Requirement: Each line from the one holding "Where should I click to: Increase" through the end of the records should be returned exactly, while pictures are skipped.

*** Opening Dataset records ***

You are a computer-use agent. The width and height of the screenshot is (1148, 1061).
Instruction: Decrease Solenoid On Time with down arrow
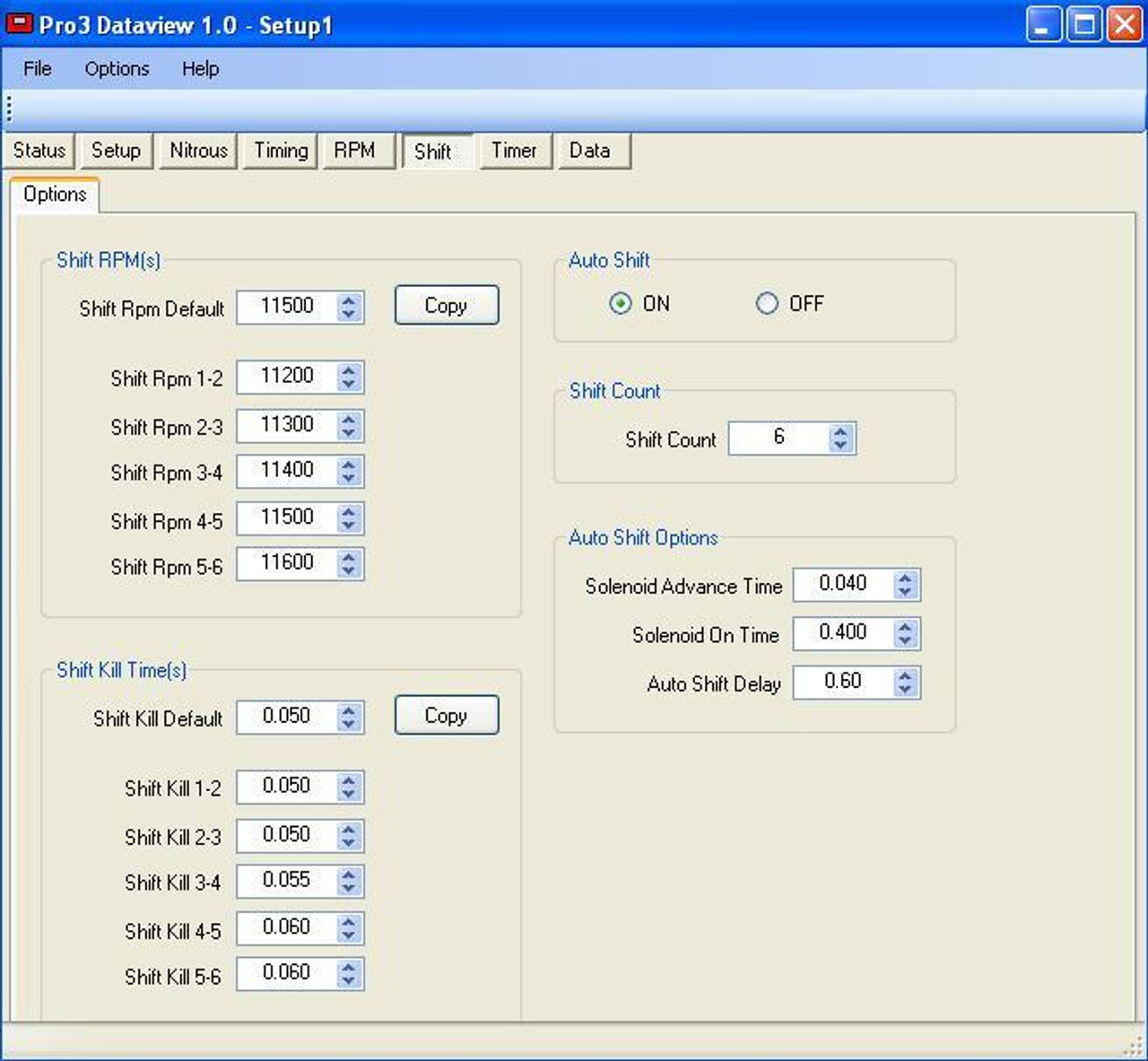pos(906,639)
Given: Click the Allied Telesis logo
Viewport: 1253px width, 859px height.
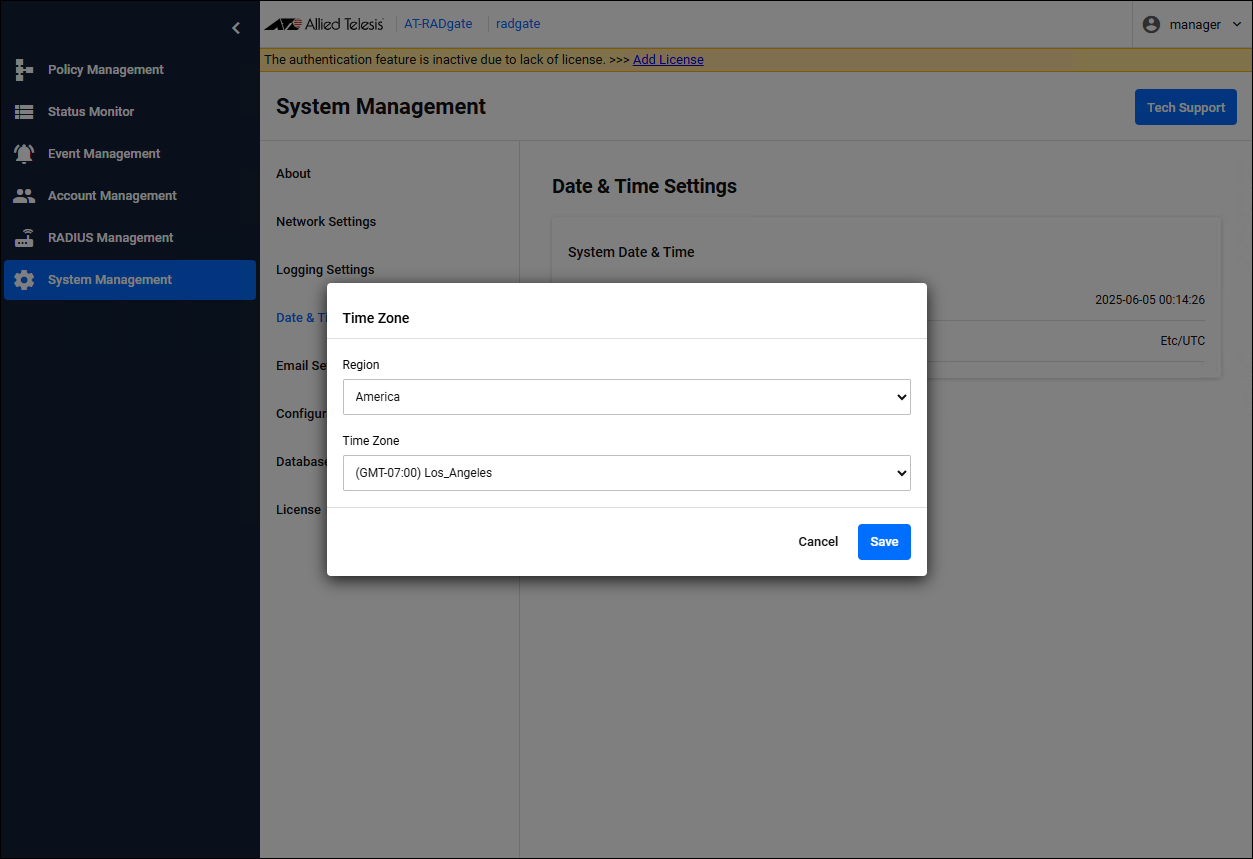Looking at the screenshot, I should click(324, 24).
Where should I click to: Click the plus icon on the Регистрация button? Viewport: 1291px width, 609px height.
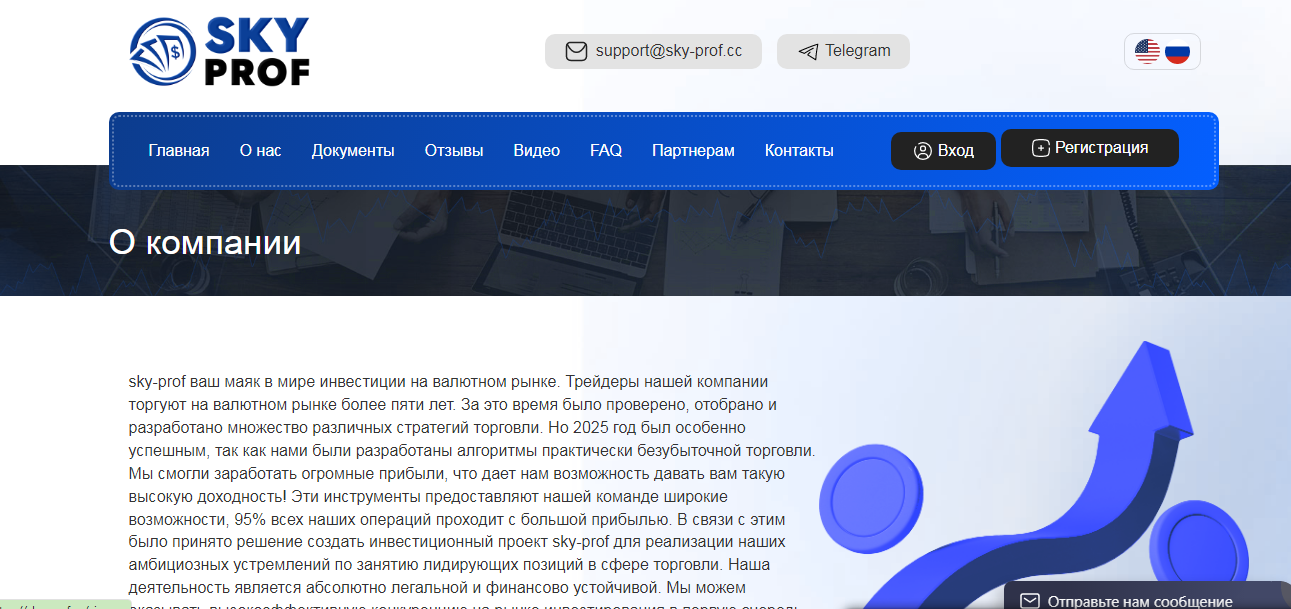tap(1040, 146)
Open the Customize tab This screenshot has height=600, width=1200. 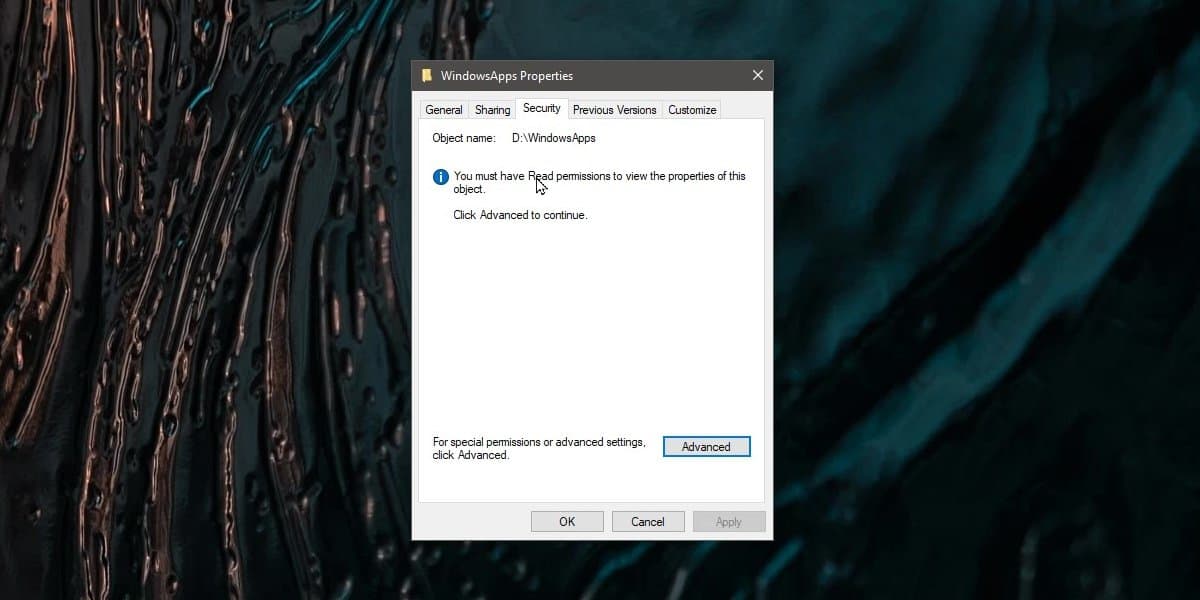point(691,110)
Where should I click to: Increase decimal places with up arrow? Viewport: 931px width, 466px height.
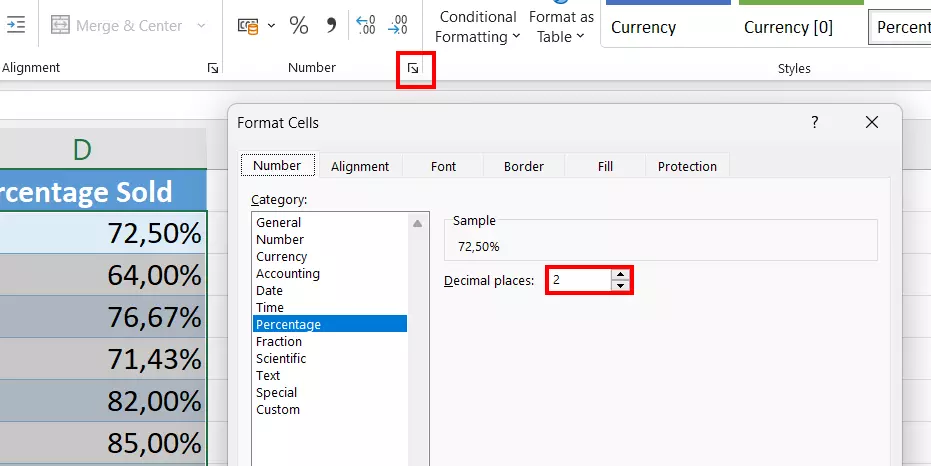click(621, 275)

*** Closing Dataset records ***

Solution to this exercise:
Where should I click to: Increase decimal places with up arrow? Viewport: 931px width, 466px height.
click(621, 275)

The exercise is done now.